Hô Chi Minh-Ville, guide gourmand et voyage dans le sud du Vietnam
Trépidante et bouillonnante, Hô Chi Minh-Ville, l'ancienne Saïgon, ne dort jamais. Au milieu du ballet incessant des scooters, sa cuisine du sud se distingue par des saveurs plus sucrées et des herbes plus généreuses qu'au nord, fruit d'une terre fertile et d'une histoire métissée.
Les plats à goûter absolument
- Pho : la soupe de nouilles au bœuf, ici plus douce et servie avec une profusion d'herbes fraîches, de pousses de soja et de citron vert.
- Banh mi : le sandwich saïgonnais, baguette croustillante héritée de la France, garnie de pâté, de viande et de pickles.
- Com tam : du « riz brisé » accompagné de porc grillé, d'un œuf et de couenne, plat populaire par excellence.

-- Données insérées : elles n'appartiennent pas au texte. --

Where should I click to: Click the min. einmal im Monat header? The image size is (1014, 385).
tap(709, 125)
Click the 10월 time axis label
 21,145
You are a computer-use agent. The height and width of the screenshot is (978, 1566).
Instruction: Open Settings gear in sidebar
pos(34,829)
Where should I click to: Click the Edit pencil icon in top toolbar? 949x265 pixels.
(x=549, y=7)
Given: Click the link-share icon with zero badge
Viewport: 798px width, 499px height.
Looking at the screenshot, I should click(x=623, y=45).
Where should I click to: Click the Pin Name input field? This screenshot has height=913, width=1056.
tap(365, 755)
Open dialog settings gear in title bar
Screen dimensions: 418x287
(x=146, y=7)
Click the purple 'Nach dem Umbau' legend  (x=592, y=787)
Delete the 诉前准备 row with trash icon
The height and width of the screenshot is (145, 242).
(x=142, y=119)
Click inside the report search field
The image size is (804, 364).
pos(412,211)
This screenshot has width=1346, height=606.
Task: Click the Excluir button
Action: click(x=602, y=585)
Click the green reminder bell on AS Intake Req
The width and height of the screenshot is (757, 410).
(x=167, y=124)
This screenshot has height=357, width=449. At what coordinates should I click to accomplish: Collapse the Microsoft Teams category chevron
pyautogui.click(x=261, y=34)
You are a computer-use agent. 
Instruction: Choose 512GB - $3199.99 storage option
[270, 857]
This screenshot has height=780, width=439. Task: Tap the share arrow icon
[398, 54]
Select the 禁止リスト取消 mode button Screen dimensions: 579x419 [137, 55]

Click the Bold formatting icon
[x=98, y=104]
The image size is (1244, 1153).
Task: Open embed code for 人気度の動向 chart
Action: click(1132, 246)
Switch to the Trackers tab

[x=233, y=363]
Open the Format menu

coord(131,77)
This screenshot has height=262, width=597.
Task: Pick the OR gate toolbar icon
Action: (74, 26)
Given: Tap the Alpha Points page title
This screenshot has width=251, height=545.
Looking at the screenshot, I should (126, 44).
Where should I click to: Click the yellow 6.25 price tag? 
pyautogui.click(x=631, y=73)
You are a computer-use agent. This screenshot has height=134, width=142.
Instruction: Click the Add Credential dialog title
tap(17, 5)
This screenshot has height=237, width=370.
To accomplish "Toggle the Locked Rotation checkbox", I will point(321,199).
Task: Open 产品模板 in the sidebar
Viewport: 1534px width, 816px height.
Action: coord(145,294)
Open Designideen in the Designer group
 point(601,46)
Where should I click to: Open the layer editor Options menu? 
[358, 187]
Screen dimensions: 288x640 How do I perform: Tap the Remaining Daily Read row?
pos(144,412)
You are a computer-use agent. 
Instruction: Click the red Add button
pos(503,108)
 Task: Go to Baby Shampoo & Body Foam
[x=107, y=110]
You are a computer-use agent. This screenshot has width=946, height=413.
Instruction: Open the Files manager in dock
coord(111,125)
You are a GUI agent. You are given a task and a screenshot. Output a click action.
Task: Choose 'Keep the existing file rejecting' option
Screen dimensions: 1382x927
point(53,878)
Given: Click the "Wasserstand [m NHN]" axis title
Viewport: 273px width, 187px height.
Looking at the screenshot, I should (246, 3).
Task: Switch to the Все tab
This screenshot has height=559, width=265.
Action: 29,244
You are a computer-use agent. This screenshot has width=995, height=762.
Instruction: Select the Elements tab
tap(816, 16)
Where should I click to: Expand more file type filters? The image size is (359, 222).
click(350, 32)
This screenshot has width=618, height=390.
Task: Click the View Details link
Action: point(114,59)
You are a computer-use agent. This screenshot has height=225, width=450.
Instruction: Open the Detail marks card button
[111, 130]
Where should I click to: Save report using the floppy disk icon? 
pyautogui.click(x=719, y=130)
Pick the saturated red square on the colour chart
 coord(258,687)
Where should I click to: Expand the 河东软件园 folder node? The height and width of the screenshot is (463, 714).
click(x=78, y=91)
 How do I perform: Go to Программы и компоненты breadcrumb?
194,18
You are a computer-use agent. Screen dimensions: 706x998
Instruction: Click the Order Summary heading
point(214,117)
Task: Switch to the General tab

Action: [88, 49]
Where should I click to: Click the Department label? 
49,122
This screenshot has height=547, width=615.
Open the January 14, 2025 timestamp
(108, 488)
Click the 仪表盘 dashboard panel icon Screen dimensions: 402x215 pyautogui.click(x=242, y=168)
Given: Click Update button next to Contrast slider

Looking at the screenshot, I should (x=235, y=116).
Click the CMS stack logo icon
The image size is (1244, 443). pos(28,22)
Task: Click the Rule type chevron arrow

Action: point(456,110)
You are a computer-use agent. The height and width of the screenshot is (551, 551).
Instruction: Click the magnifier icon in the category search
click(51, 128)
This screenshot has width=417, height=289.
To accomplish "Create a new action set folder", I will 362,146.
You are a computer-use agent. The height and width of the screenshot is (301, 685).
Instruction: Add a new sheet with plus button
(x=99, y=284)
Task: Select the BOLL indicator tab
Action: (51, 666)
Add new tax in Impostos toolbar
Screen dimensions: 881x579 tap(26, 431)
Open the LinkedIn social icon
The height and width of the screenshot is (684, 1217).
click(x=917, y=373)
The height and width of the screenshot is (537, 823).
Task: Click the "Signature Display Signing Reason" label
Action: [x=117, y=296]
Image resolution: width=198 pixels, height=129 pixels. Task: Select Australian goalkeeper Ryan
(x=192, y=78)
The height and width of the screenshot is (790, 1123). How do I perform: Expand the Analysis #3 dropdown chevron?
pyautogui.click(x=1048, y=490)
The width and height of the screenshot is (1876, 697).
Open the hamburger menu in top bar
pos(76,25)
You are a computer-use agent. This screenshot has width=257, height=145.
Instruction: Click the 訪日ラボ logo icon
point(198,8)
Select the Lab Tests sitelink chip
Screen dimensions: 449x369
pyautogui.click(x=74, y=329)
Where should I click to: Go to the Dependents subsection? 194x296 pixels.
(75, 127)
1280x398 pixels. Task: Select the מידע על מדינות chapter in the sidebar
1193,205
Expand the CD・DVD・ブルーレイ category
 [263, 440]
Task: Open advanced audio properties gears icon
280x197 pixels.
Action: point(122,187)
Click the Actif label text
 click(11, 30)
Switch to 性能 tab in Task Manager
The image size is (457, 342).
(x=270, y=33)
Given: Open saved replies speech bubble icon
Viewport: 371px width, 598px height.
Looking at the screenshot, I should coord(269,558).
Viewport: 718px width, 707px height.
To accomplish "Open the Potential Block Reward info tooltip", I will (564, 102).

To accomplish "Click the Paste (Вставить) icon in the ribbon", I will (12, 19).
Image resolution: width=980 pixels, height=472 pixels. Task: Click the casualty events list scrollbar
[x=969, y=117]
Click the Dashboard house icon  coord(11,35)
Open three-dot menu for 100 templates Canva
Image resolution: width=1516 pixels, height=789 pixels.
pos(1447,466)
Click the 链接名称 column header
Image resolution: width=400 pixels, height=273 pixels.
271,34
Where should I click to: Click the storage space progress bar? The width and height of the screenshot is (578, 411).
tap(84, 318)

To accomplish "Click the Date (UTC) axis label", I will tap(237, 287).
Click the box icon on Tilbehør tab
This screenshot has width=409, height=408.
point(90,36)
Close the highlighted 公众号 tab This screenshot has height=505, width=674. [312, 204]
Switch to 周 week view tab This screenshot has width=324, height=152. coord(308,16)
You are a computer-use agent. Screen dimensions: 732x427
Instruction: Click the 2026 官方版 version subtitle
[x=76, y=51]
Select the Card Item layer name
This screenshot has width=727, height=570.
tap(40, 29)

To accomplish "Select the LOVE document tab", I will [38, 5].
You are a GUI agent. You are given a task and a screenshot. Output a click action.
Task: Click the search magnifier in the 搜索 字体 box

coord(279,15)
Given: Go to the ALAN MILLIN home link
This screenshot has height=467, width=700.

- Hu tieu : une soupe de nouilles d'influence sino-cambodgienne, déclinée sèche ou en bouillon.
Où manger et flâner
Le marché Ben Thanh, au cœur du District 1, est une institution : étals de produits frais le jour, allée de cuisine animée à toute heure et marché de nuit alentour. Pour la street-food, les ruelles autour du District 1 et du District 4 regorgent de stands de fruits de mer.
Astuce pratique : au marché Ben Thanh, négociez courtoisement pour les souvenirs mais sachez que les comptoirs de nourriture affichent souvent des prix fixes ; mangez là où les locaux s'attablent pour la fraîcheur et le juste prix.
Les menus et enseignes sont généralement écrits uniquement en vietnamien, sans traduction française : photographier la carte pour la traduire instantanément vous aide à reconnaître chaque plat et à commander sans malentendu. Vous explorerez ainsi la street-food saïgonnaise avec confiance et curiosité.
Quand y aller
Le sud ne connaît que deux saisons. La saison sèche, de décembre à avril, est la valeur sûre, avec décembre-février comme période la plus agréable avant que mars et avril ne deviennent franchement chauds. La saison des pluies, de mai à novembre, signifie presque toujours une grosse averse en fin d'après-midi plutôt qu'une pluie continue : on se met à l'abri, on attend trente minutes et on repart. Autour du Tết, le Nouvel An lunaire de janvier ou février, beaucoup d'établissements familiaux ferment plusieurs jours et la ville, d'ordinaire infatigable, devient étrangement calme une semaine durant.
En pratique
Saïgon est plus chaude, plus plate et plus étalée que Hanoï, et la circulation est le vrai paramètre. Les applications de VTC, voitures comme mototaxis, sont bon marché et constituent la réponse pratique à presque tous les trajets ; la première ligne de métro complète le corridor du centre. Pour traverser, la règle est la même qu'au nord : avancer d'un pas régulier, ne pas s'arrêter, ne pas courir. On paie en dongs, les prix des cartes sont presque toujours abrégés et les marchés restent en espèces. Le pourboire n'est pas d'usage. Pour la cuisine de rue, les critères habituels : beaucoup de monde, rotation rapide, préparation devant vous.